» Work required: Output every record below exactly.

» Source information:
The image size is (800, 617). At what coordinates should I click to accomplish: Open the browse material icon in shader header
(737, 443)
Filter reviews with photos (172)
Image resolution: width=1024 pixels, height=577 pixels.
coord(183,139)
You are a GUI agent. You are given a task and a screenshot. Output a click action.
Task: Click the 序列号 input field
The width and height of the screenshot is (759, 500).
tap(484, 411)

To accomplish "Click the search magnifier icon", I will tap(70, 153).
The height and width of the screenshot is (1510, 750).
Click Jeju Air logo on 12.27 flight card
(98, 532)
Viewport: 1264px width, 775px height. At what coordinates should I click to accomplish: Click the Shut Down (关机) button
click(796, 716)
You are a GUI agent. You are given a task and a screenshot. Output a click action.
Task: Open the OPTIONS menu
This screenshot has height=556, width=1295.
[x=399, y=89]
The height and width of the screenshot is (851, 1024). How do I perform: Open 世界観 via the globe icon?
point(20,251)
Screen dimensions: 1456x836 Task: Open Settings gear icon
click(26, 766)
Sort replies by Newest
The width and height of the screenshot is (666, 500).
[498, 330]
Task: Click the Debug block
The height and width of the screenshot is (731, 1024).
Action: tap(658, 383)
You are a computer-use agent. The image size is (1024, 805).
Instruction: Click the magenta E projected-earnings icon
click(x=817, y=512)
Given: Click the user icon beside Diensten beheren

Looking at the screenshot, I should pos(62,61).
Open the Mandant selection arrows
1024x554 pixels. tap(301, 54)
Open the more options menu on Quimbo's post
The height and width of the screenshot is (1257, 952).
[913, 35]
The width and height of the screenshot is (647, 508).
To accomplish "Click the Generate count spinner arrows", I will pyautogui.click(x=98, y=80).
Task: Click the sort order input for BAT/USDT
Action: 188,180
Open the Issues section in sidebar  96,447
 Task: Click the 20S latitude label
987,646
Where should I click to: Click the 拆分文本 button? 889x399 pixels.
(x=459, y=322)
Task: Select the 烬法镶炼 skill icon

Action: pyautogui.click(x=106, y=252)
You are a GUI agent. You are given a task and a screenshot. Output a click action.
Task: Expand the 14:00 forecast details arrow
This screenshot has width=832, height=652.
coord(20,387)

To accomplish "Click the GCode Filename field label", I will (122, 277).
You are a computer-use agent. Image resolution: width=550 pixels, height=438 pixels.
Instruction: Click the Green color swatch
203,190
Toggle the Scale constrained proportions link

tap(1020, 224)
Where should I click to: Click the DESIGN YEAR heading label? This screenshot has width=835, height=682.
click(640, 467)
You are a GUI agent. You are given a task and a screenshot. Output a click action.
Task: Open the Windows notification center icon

» Exercise solution:
The image size is (800, 617). At what coordinates should I click to accomplish: Open the browse material icon in shader header
(737, 443)
Filter reviews with photos (172)
Image resolution: width=1024 pixels, height=577 pixels.
coord(183,139)
You are a GUI agent. You are given a task and a screenshot. Output a click action.
Task: Click the 序列号 input field
The width and height of the screenshot is (759, 500).
tap(484, 411)

To accomplish "Click the search magnifier icon", I will tap(70, 153).
The height and width of the screenshot is (1510, 750).
Click Jeju Air logo on 12.27 flight card
(98, 532)
Viewport: 1264px width, 775px height. At what coordinates should I click to accomplish: Click the Shut Down (关机) button
click(796, 716)
You are a GUI agent. You are given a task and a screenshot. Output a click action.
Task: Open the OPTIONS menu
This screenshot has height=556, width=1295.
[x=399, y=89]
The height and width of the screenshot is (851, 1024). How do I perform: Open 世界観 via the globe icon?
point(20,251)
Screen dimensions: 1456x836 Task: Open Settings gear icon
click(26, 766)
Sort replies by Newest
The width and height of the screenshot is (666, 500).
[498, 330]
Task: Click the Debug block
The height and width of the screenshot is (731, 1024).
Action: tap(658, 383)
You are a computer-use agent. The image size is (1024, 805).
Instruction: Click the magenta E projected-earnings icon
click(x=817, y=512)
Given: Click the user icon beside Diensten beheren

Looking at the screenshot, I should pos(62,61).
Open the Mandant selection arrows
1024x554 pixels. tap(301, 54)
Open the more options menu on Quimbo's post
The height and width of the screenshot is (1257, 952).
[913, 35]
The width and height of the screenshot is (647, 508).
To accomplish "Click the Generate count spinner arrows", I will pyautogui.click(x=98, y=80).
Task: Click the sort order input for BAT/USDT
Action: 188,180
Open the Issues section in sidebar  96,447
 Task: Click the 20S latitude label
987,646
Where should I click to: Click the 拆分文本 button? 889x399 pixels.
(x=459, y=322)
Task: Select the 烬法镶炼 skill icon

Action: pyautogui.click(x=106, y=252)
You are a GUI agent. You are given a task and a screenshot. Output a click action.
Task: Expand the 14:00 forecast details arrow
This screenshot has width=832, height=652.
coord(20,387)

To accomplish "Click the GCode Filename field label", I will (122, 277).
You are a computer-use agent. Image resolution: width=550 pixels, height=438 pixels.
Instruction: Click the Green color swatch
203,190
Toggle the Scale constrained proportions link

tap(1020, 224)
Where should I click to: Click the DESIGN YEAR heading label? This screenshot has width=835, height=682.
click(640, 467)
You are a GUI agent. You are given a task and a screenshot. Output a click action.
Task: Open the Windows notification center icon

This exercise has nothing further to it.